[Entradas sobre onde os itens aparecem]
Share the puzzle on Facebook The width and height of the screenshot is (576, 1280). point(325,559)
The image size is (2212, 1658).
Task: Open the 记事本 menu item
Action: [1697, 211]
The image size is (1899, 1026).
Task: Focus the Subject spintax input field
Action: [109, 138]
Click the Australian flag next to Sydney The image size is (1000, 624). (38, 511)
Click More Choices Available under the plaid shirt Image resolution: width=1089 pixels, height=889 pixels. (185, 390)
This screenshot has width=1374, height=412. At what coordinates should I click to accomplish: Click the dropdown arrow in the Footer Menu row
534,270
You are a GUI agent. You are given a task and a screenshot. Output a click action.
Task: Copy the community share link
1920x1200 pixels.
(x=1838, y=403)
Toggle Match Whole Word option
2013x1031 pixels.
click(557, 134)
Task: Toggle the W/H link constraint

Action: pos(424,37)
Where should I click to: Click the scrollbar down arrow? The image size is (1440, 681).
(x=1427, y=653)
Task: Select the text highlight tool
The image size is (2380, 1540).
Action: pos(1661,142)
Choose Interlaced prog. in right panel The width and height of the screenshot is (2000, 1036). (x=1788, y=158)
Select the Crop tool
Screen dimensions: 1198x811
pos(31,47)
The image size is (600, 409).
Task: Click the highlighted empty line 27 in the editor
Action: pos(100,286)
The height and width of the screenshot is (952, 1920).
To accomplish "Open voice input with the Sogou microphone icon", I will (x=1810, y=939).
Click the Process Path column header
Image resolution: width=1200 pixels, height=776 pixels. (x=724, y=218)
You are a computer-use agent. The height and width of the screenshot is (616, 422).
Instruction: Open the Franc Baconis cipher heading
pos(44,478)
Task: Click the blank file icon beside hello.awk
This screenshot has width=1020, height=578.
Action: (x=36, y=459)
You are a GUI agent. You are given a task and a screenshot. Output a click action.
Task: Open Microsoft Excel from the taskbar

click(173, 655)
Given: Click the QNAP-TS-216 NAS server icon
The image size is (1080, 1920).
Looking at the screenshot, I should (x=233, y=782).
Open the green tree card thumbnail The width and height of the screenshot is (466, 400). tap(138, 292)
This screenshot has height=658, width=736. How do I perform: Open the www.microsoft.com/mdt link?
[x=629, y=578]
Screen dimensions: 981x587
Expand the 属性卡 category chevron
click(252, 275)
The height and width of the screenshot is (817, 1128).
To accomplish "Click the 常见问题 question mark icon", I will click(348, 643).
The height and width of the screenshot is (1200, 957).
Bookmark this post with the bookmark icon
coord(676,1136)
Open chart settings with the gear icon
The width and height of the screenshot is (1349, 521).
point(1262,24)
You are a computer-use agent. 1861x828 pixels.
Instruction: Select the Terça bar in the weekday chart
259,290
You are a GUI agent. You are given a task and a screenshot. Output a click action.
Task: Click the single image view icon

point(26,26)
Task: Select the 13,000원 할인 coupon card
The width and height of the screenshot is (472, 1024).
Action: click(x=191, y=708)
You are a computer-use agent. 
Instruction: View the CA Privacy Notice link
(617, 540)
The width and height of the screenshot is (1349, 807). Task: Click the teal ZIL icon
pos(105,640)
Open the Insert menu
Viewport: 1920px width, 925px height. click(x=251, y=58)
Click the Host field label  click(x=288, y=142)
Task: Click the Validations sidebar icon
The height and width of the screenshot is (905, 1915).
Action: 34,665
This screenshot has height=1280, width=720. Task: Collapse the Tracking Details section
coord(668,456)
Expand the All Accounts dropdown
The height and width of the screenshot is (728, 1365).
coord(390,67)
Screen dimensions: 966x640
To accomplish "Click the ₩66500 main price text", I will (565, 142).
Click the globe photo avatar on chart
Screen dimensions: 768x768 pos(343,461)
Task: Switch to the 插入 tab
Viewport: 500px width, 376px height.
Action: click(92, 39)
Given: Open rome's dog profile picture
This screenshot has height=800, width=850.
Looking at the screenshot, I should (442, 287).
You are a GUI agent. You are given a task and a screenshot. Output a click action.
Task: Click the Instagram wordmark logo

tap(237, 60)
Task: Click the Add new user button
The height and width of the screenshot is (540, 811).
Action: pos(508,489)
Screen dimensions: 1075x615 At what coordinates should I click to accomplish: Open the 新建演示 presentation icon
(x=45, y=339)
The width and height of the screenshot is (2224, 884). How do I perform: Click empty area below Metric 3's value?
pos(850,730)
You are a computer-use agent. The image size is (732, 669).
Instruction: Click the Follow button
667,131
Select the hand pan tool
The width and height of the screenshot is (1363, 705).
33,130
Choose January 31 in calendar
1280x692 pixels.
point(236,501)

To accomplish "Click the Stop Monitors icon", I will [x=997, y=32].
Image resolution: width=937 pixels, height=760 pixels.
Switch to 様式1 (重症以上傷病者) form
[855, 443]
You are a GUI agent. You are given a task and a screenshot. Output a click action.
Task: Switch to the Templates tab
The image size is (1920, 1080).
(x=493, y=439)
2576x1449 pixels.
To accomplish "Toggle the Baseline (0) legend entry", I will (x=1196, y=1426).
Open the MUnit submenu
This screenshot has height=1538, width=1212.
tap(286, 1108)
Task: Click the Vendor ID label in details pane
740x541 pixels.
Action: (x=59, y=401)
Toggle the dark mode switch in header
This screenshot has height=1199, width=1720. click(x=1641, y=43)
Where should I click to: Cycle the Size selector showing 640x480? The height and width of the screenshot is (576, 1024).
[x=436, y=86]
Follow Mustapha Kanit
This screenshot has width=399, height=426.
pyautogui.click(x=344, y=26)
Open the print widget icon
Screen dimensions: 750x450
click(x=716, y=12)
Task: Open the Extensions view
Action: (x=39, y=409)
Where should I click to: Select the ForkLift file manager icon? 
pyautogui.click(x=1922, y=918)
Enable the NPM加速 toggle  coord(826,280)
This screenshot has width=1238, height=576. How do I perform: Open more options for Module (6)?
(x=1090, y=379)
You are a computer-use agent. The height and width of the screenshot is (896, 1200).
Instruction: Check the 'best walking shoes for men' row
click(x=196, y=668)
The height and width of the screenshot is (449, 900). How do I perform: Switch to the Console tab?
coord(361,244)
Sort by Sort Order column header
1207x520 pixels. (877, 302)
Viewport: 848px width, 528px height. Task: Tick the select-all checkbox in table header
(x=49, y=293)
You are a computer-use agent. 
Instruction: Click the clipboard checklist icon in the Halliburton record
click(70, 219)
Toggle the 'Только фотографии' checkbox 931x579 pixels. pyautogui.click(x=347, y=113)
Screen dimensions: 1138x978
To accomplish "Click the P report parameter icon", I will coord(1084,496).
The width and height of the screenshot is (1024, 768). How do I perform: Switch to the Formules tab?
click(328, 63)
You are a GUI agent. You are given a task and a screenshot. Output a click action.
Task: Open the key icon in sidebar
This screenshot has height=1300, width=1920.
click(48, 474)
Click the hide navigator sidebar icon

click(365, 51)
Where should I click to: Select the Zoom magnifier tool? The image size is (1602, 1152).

Objetivo ->
Reescreva todo o material acima substituindo "GUI agent" por "GUI assistant". Mantenha todo o resto sem nenhuma alteração.

Exercício resolvido ->
Share the puzzle on Facebook The width and height of the screenshot is (576, 1280). point(325,559)
The image size is (2212, 1658).
Task: Open the 记事本 menu item
Action: [1697, 211]
The image size is (1899, 1026).
Task: Focus the Subject spintax input field
Action: [109, 138]
Click the Australian flag next to Sydney The image size is (1000, 624). (38, 511)
Click More Choices Available under the plaid shirt Image resolution: width=1089 pixels, height=889 pixels. (185, 390)
This screenshot has width=1374, height=412. At what coordinates should I click to accomplish: Click the dropdown arrow in the Footer Menu row
534,270
You are a GUI assistant. You are given a task and a screenshot. Output a click action.
Task: Copy the community share link
1920x1200 pixels.
(x=1838, y=403)
Toggle Match Whole Word option
2013x1031 pixels.
click(557, 134)
Task: Toggle the W/H link constraint

Action: pos(424,37)
Where should I click to: Click the scrollbar down arrow? The image size is (1440, 681).
(x=1427, y=653)
Task: Select the text highlight tool
The image size is (2380, 1540).
Action: pos(1661,142)
Choose Interlaced prog. in right panel The width and height of the screenshot is (2000, 1036). (x=1788, y=158)
Select the Crop tool
Screen dimensions: 1198x811
pos(31,47)
The image size is (600, 409).
Task: Click the highlighted empty line 27 in the editor
Action: pos(100,286)
The height and width of the screenshot is (952, 1920).
To accomplish "Open voice input with the Sogou microphone icon", I will (x=1810, y=939).
Click the Process Path column header
Image resolution: width=1200 pixels, height=776 pixels. (x=724, y=218)
You are a computer-use agent. The height and width of the screenshot is (616, 422).
Instruction: Open the Franc Baconis cipher heading
pos(44,478)
Task: Click the blank file icon beside hello.awk
This screenshot has width=1020, height=578.
Action: (x=36, y=459)
You are a GUI assistant. You are given a task and a screenshot. Output a click action.
Task: Open Microsoft Excel from the taskbar

click(173, 655)
Given: Click the QNAP-TS-216 NAS server icon
The image size is (1080, 1920).
Looking at the screenshot, I should (x=233, y=782).
Open the green tree card thumbnail The width and height of the screenshot is (466, 400). tap(138, 292)
This screenshot has height=658, width=736. How do I perform: Open the www.microsoft.com/mdt link?
[x=629, y=578]
Screen dimensions: 981x587
Expand the 属性卡 category chevron
click(252, 275)
The height and width of the screenshot is (817, 1128).
To accomplish "Click the 常见问题 question mark icon", I will click(348, 643).
The height and width of the screenshot is (1200, 957).
Bookmark this post with the bookmark icon
coord(676,1136)
Open chart settings with the gear icon
The width and height of the screenshot is (1349, 521).
point(1262,24)
You are a computer-use agent. 1861x828 pixels.
Instruction: Select the Terça bar in the weekday chart
259,290
You are a GUI assistant. You are given a task and a screenshot. Output a click action.
Task: Click the single image view icon

point(26,26)
Task: Select the 13,000원 할인 coupon card
The width and height of the screenshot is (472, 1024).
Action: click(x=191, y=708)
You are a computer-use agent. 
Instruction: View the CA Privacy Notice link
(617, 540)
The width and height of the screenshot is (1349, 807). Task: Click the teal ZIL icon
pos(105,640)
Open the Insert menu
Viewport: 1920px width, 925px height. click(x=251, y=58)
Click the Host field label  click(x=288, y=142)
Task: Click the Validations sidebar icon
The height and width of the screenshot is (905, 1915).
Action: 34,665
This screenshot has height=1280, width=720. Task: Collapse the Tracking Details section
coord(668,456)
Expand the All Accounts dropdown
The height and width of the screenshot is (728, 1365).
coord(390,67)
Screen dimensions: 966x640
To accomplish "Click the ₩66500 main price text", I will (565, 142).
Click the globe photo avatar on chart
Screen dimensions: 768x768 pos(343,461)
Task: Switch to the 插入 tab
Viewport: 500px width, 376px height.
Action: click(92, 39)
Given: Open rome's dog profile picture
This screenshot has height=800, width=850.
Looking at the screenshot, I should (442, 287).
You are a GUI assistant. You are given a task and a screenshot. Output a click action.
Task: Click the Instagram wordmark logo

tap(237, 60)
Task: Click the Add new user button
The height and width of the screenshot is (540, 811).
Action: pos(508,489)
Screen dimensions: 1075x615 At what coordinates should I click to accomplish: Open the 新建演示 presentation icon
(x=45, y=339)
The width and height of the screenshot is (2224, 884). How do I perform: Click empty area below Metric 3's value?
pos(850,730)
You are a computer-use agent. The image size is (732, 669).
Instruction: Click the Follow button
667,131
Select the hand pan tool
The width and height of the screenshot is (1363, 705).
33,130
Choose January 31 in calendar
1280x692 pixels.
point(236,501)

To accomplish "Click the Stop Monitors icon", I will [x=997, y=32].
Image resolution: width=937 pixels, height=760 pixels.
Switch to 様式1 (重症以上傷病者) form
[855, 443]
You are a GUI assistant. You are given a task and a screenshot. Output a click action.
Task: Switch to the Templates tab
The image size is (1920, 1080).
(x=493, y=439)
2576x1449 pixels.
To accomplish "Toggle the Baseline (0) legend entry", I will (x=1196, y=1426).
Open the MUnit submenu
This screenshot has height=1538, width=1212.
tap(286, 1108)
Task: Click the Vendor ID label in details pane
740x541 pixels.
Action: (x=59, y=401)
Toggle the dark mode switch in header
This screenshot has height=1199, width=1720. click(x=1641, y=43)
Where should I click to: Cycle the Size selector showing 640x480? The height and width of the screenshot is (576, 1024).
[x=436, y=86]
Follow Mustapha Kanit
This screenshot has width=399, height=426.
pyautogui.click(x=344, y=26)
Open the print widget icon
Screen dimensions: 750x450
click(x=716, y=12)
Task: Open the Extensions view
Action: (x=39, y=409)
Where should I click to: Select the ForkLift file manager icon? 
pyautogui.click(x=1922, y=918)
Enable the NPM加速 toggle  coord(826,280)
This screenshot has width=1238, height=576. How do I perform: Open more options for Module (6)?
(x=1090, y=379)
You are a computer-use agent. The height and width of the screenshot is (896, 1200).
Instruction: Check the 'best walking shoes for men' row
click(x=196, y=668)
The height and width of the screenshot is (449, 900). How do I perform: Switch to the Console tab?
coord(361,244)
Sort by Sort Order column header
1207x520 pixels. (877, 302)
Viewport: 848px width, 528px height. Task: Tick the select-all checkbox in table header
(x=49, y=293)
You are a computer-use agent. 
Instruction: Click the clipboard checklist icon in the Halliburton record
click(70, 219)
Toggle the 'Только фотографии' checkbox 931x579 pixels. pyautogui.click(x=347, y=113)
Screen dimensions: 1138x978
To accomplish "Click the P report parameter icon", I will coord(1084,496).
The width and height of the screenshot is (1024, 768). How do I perform: Switch to the Formules tab?
click(328, 63)
You are a GUI assistant. You are given a task and a screenshot. Output a click action.
Task: Open the key icon in sidebar
This screenshot has height=1300, width=1920.
click(48, 474)
Click the hide navigator sidebar icon

click(365, 51)
Where should I click to: Select the Zoom magnifier tool? The image size is (1602, 1152).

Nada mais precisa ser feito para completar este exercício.